More than that, they were just as scared and anxious as I remembered being in April. For some reason, this was clearest with my favorite teacher, Kayla. She’s my favorite because she’s creative and challenging and there is always a point in class where I cannot meet her expectation, and I still feel completely safe to try and fail or flail. I could see on her face and hear in her voice a mirror of my exact feelings. And she named them for me. I feel tired. I feel stuck inside. I feel anxious. I need to feel grounded. I miss you.
I watched as her livestream yoga space transformed. Candles appeared under the window sills. A picture went up on the blank wall between the windows. Potted plants appeared in the corners. An essential oil diffuser puffed on a low stool. I hadn’t noticed the additions week to week, but as I worked through the classes in order over a few days, I could see her confidence and comfort growing like a time-lapse video of a sprouting seed.
It was such a comfort to me to watch these videos from another time and to remember myself as a student. I laughed at her dog who interrupted with toys for playtime. When she was vulnerable with me, I felt seen and I felt empathy. When she messed up or had to go get her water bottle mid class or check her notes, I remembered sending her love. I never felt frustrated or mad at her for being imperfect. I felt grateful that I could still be her student. I even liked when she pulled up the waistband of her yoga pants and said out loud, like an instruction, “adjust your yoga pants.”
As I prepared to go back to teaching essentially livestream classes just like Kayla’s, watching her old classes was a little like seeing into my own future. I was going to have the same challenges and hiccups and awkwardnesses; I was going to feel lonely and stuck and scared. And I was going to figure it out, just like she did.
More than that, I was going to be loved while I did it. My mistakes and missteps were, I hoped, going to be met with grace and forgiveness and humor, the way that her missteps looked to me.

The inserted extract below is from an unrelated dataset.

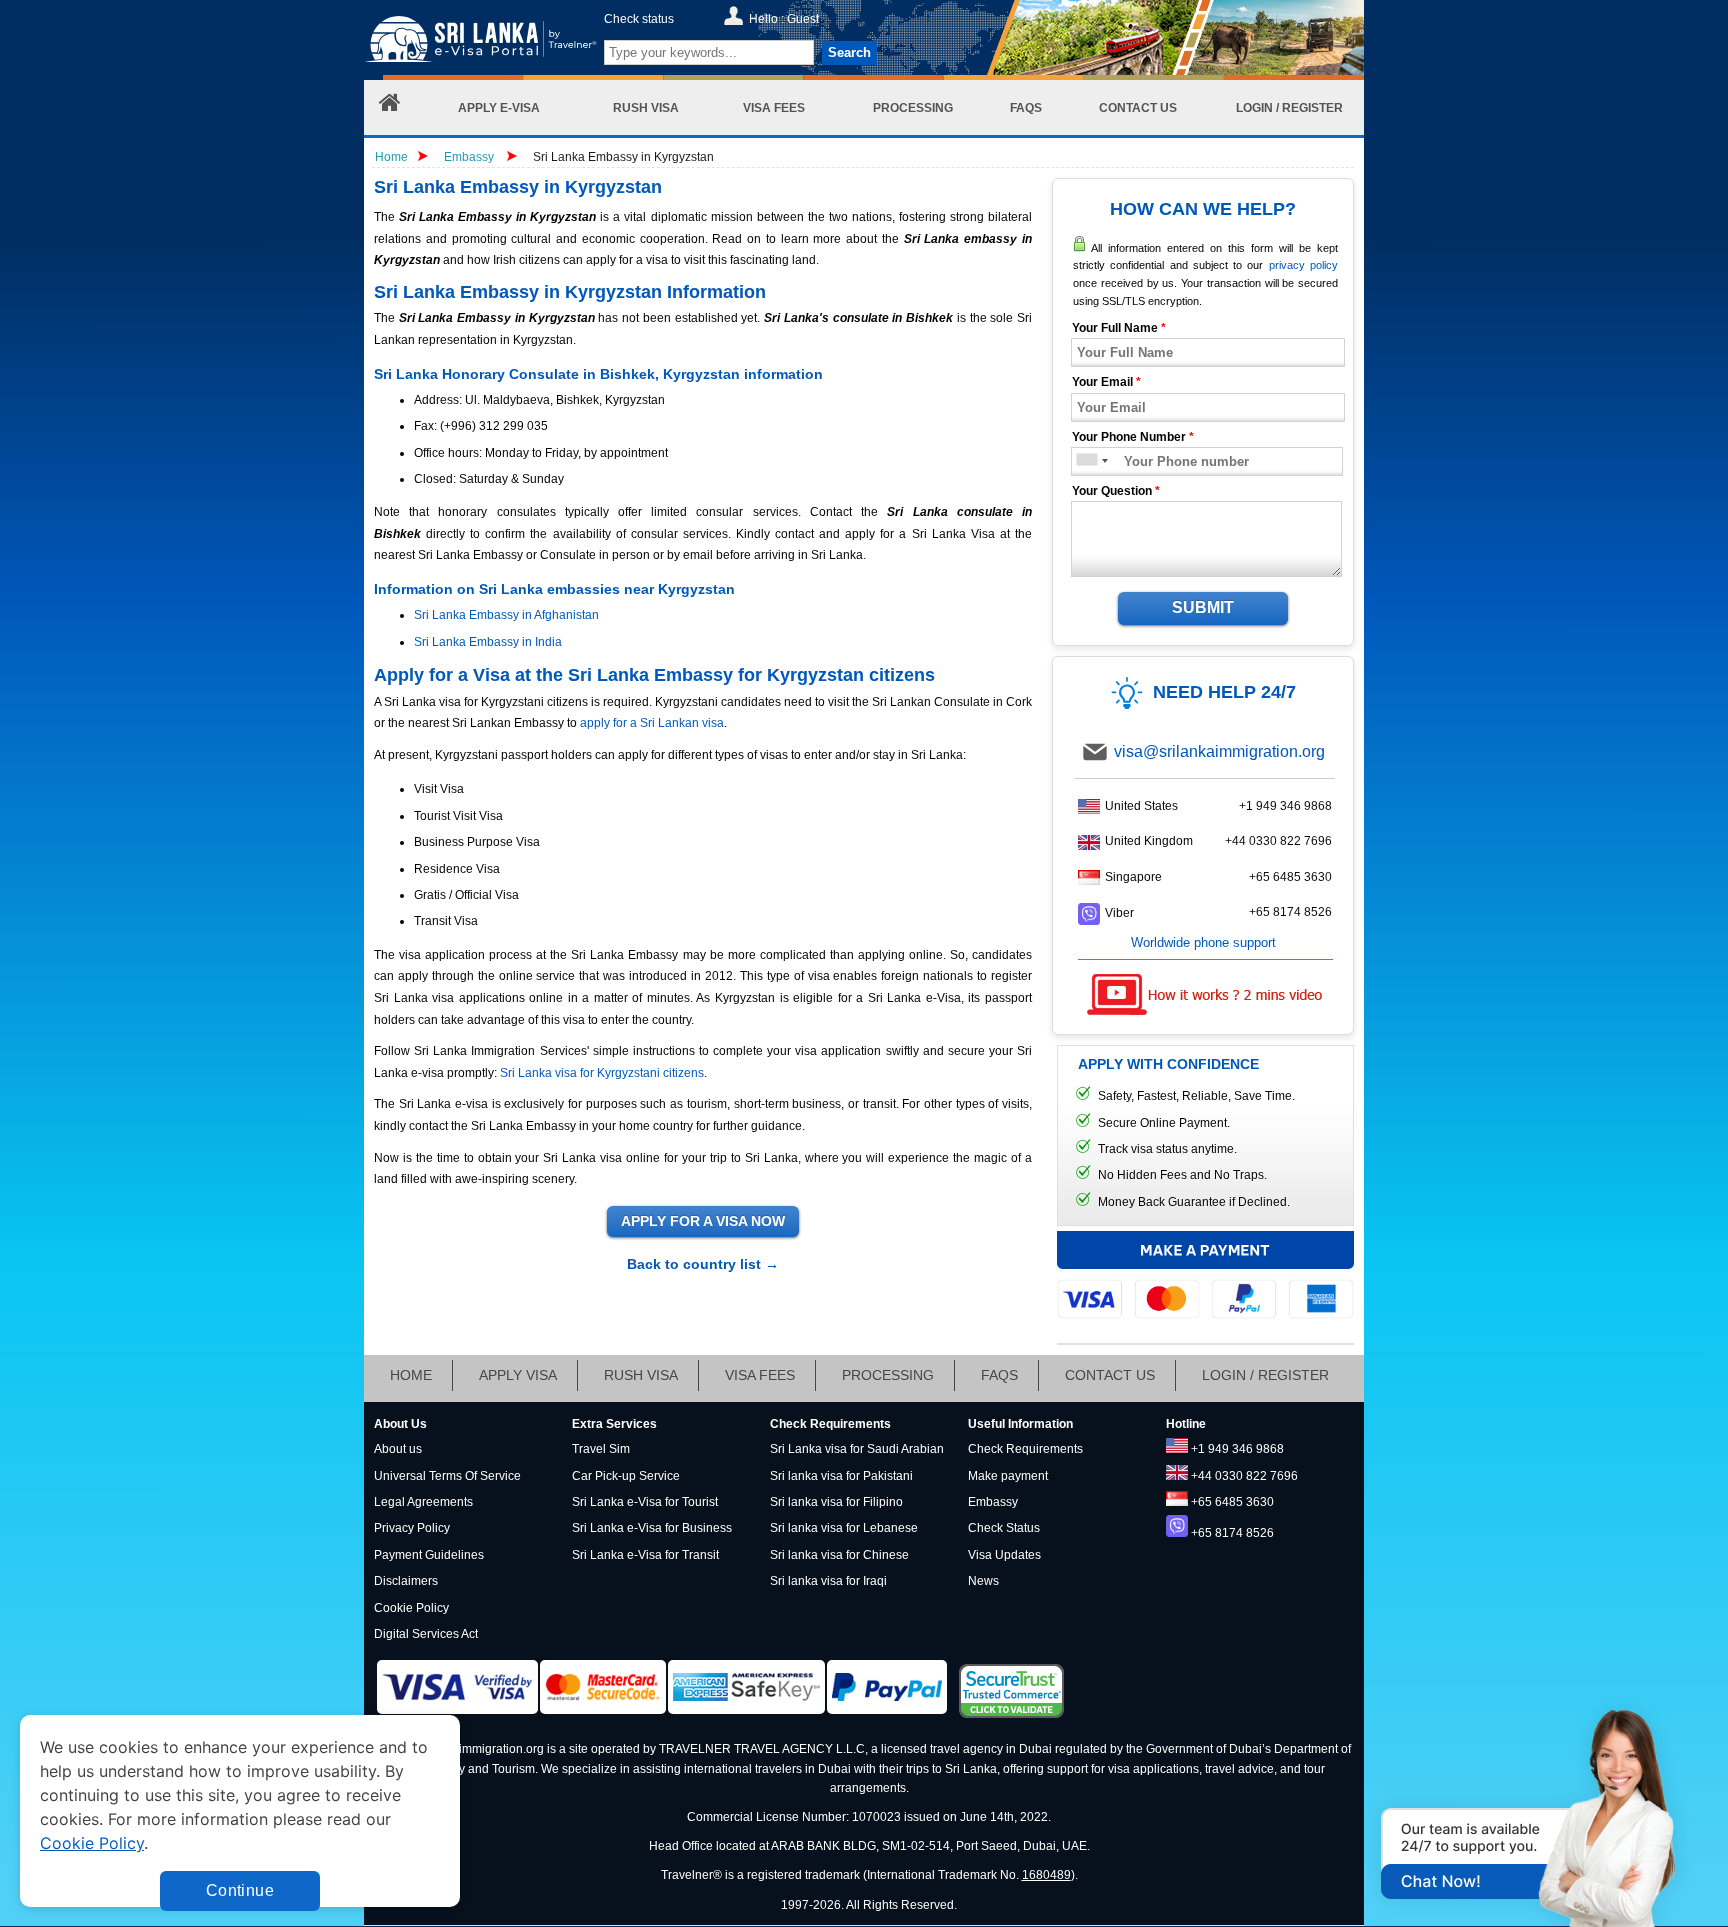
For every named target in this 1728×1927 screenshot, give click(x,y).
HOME (411, 1375)
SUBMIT (1203, 607)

I think yoga has been a constant in my life because it is the place where I am a student with a teacher. I joke that I enter the world as a student. I became a professor because I loved college so much I never wanted to leave. I do love being a learner and a student. But I think being a student helps me to deal rationally with the anxious part of my brain that has no tolerance for human imperfections. My experience as a student reminds me that teachers are humans, and what I love about them most is their humanity. My own humanity is far more likely to be met with love and grace than I imagine. This was a second life preserver tossed by livestream yoga, and I’ve been clinging to it through these first bumpy weeks of virtual teaching in the time of Covid.